-- PROVIDED INFORMATION --

= = = = = = =

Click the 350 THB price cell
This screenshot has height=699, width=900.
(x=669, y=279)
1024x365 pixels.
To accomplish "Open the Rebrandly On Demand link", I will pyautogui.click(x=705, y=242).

= = = = = = =

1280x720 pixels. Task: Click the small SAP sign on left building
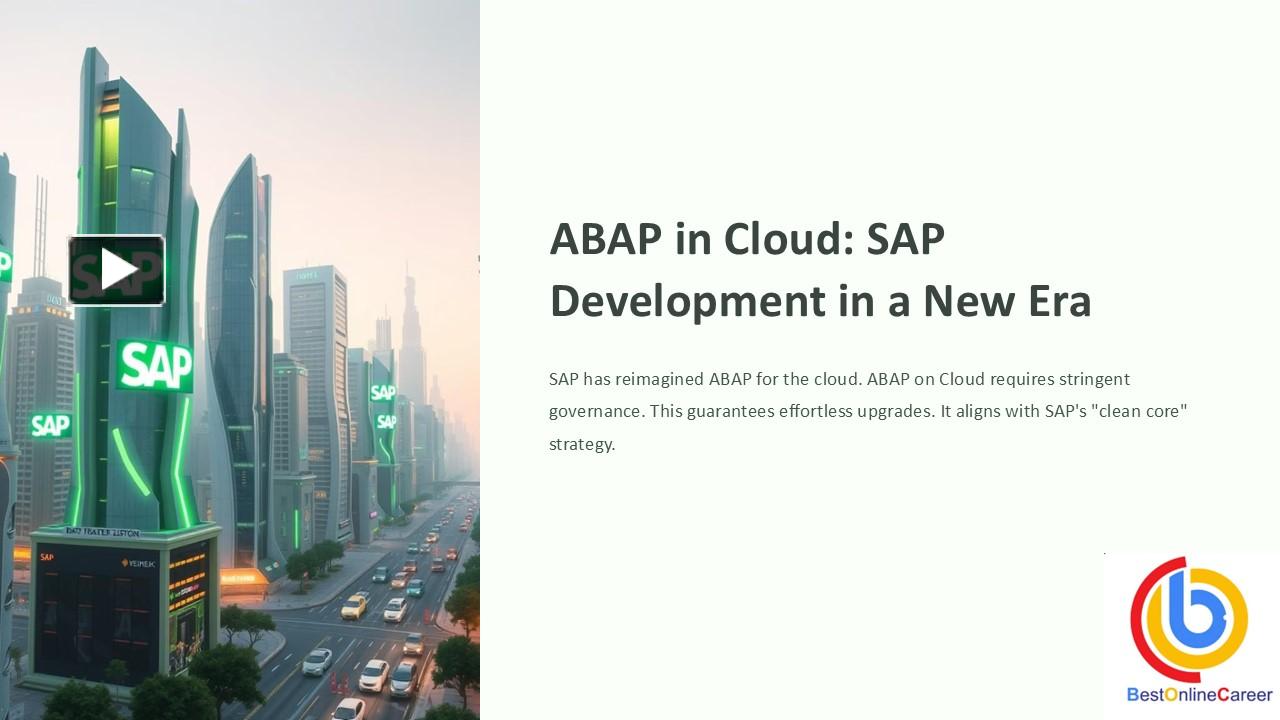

= = = = = = =

-- WHAT NEEDS TO BE DONE --
Find the word "pixels" in the listing and copy each line that contains it.

-- TASK SOLUTION --
1024x365 pixels.
1280x720 pixels. Task: Click the small SAP sign on left building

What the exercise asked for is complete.